Core Concepts
Enhancing the ITI method leads to significant improvements in the generalization capabilities of Large Language Models (LLMs).
Abstract
Abstract:
Large Language Models (LLMs) face challenges in returning false information.
Paradigm of Inference-Time-Intervention (ITI) is explored to improve LLMs.
Introduction of Non-Linear ITI (NL-ITI) shows promising results on various benchmarks.
Method:
ITI involves probing accuracy evaluation and Mass Mean Shift vectors application.
NL-ITI enhances probing model capacity and expands token context for intervention.
Experiments:
Evaluation metrics include MC1, MC2, Cross Entropy (CE), and Kullback-Leibler divergence (KL).

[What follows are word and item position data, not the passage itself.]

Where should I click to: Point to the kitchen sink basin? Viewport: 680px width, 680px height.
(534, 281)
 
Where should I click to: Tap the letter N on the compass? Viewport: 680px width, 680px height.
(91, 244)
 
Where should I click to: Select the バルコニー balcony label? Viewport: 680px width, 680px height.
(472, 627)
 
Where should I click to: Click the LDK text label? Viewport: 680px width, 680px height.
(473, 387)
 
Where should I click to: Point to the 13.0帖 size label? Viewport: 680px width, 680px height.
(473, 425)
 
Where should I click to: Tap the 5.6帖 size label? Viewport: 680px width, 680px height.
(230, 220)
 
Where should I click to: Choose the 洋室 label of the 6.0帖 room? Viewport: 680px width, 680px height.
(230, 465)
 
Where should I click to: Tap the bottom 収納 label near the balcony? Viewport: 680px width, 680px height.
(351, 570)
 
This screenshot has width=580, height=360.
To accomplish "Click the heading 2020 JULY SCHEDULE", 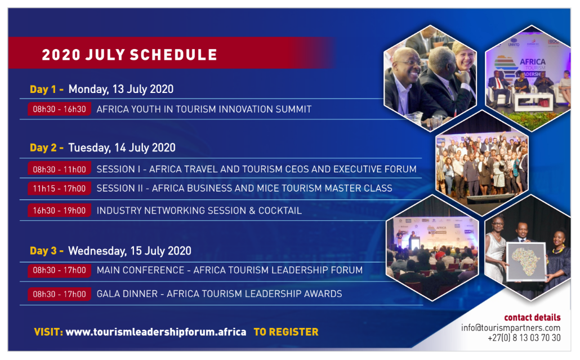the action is [130, 55].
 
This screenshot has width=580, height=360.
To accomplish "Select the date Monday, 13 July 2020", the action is [121, 89].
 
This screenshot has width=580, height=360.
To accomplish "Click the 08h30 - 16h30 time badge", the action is [59, 109].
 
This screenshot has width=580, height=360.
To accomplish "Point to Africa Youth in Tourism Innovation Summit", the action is [204, 109].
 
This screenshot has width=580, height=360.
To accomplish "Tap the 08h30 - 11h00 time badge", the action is [59, 169].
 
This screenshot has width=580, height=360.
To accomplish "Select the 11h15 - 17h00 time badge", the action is [59, 188].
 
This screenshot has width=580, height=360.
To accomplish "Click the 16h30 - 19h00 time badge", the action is [59, 211].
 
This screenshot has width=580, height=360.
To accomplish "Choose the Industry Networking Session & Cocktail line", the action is [199, 211].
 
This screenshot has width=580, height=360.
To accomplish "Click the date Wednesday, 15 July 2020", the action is [130, 251].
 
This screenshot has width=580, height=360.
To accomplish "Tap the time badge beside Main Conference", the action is [59, 270].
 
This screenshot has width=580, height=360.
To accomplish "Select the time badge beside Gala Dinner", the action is [59, 294].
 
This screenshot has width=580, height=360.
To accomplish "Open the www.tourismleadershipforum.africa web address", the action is [156, 332].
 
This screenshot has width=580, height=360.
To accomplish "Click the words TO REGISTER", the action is [286, 332].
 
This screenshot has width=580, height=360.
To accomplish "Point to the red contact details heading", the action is [532, 317].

NL-ITI outperforms ITI on multiple benchmarks and shows better generalization capabilities.
Conclusions:
NL-ITI significantly improves ITI method performance across various benchmarks.
Future research directions include exploring NL-ITI in different scenarios and in combination with other methods.
Stats
NL-ITI reports around 14% MC1 metric improvement with respect to baseline ITI results.

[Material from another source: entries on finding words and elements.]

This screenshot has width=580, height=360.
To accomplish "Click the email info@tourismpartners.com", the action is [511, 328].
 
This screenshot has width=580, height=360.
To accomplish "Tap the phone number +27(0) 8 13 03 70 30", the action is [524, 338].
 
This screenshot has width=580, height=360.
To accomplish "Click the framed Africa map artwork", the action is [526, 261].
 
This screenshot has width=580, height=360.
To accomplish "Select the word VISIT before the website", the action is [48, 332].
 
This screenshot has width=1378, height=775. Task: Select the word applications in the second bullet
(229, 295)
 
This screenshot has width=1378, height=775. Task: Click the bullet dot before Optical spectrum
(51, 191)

NL-ITI achieves around 18% MC1 improvement over baseline LLaMA2-7B on Business Ethics subdomain.
NL-ITI shows better MC accuracy compared to ITI for given levels of intervention invasiveness.
Quotes
"NL-ITI outperforms ITI on 4 major benchmarks, including TruthfulQA."
"NL-ITI notably increases capabilities of LLM in elementary mathematics subdomain."